_SHORT PROBLEM_: Find every line in the data below that contains the word "screenshot", and copy each of those lines.
— BEGIN RECORDS FOR THIS EXERCISE —
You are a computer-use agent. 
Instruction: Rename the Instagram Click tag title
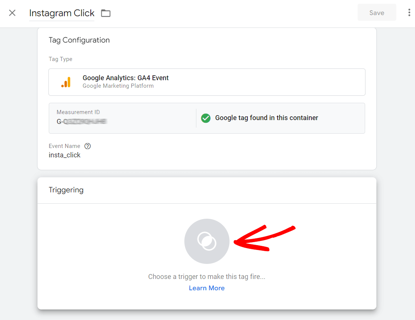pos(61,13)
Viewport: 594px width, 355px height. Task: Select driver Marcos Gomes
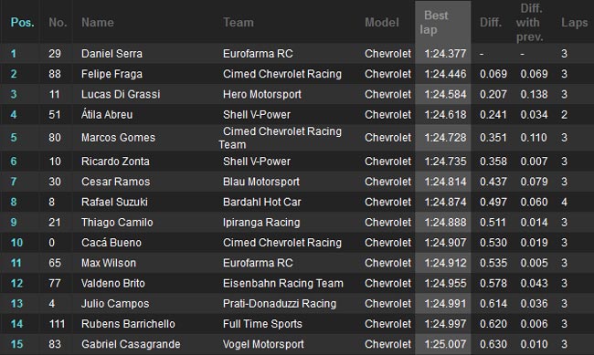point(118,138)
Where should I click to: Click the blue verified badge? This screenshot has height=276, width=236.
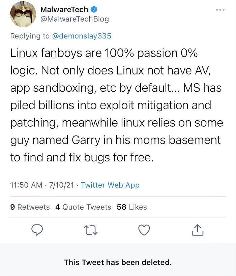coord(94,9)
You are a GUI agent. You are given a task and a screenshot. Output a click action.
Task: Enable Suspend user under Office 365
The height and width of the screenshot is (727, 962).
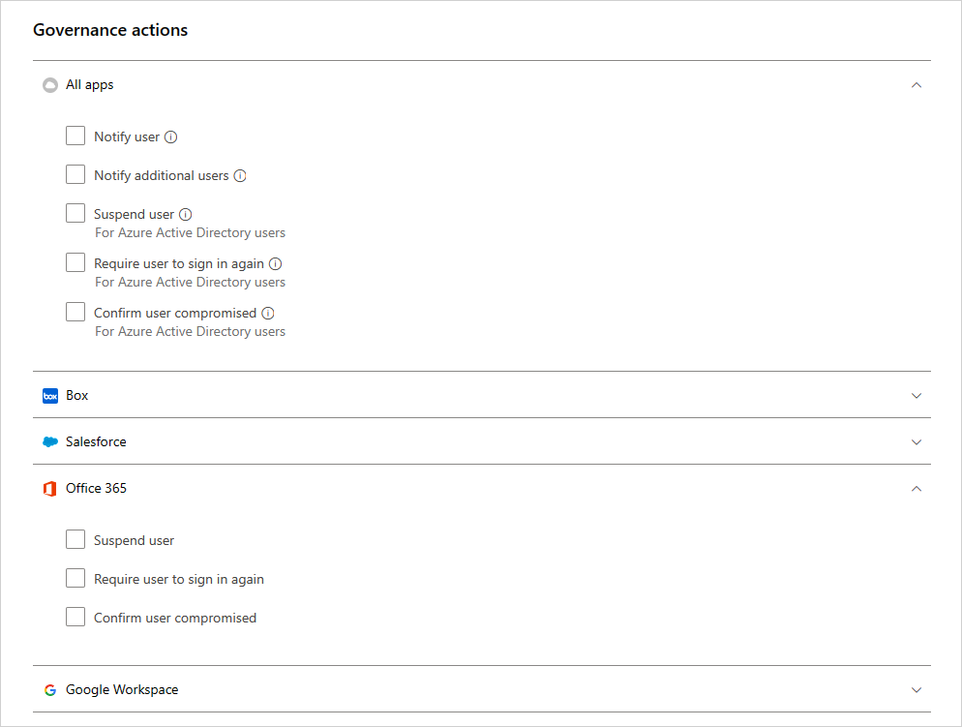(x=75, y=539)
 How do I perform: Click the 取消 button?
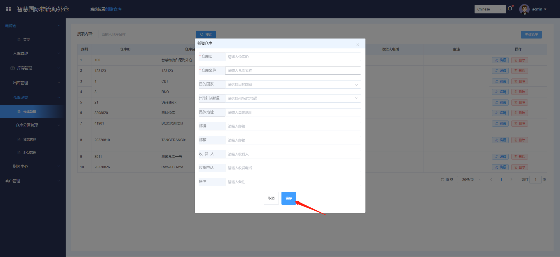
— END RECORDS FOR THIS EXERCISE —
_EXERCISE SOLUTION_:
Where should I click to: Click the blue verified badge? This screenshot has height=276, width=236.
You are a GUI agent. You are given a task and a screenshot. Output a click action.
The height and width of the screenshot is (727, 962).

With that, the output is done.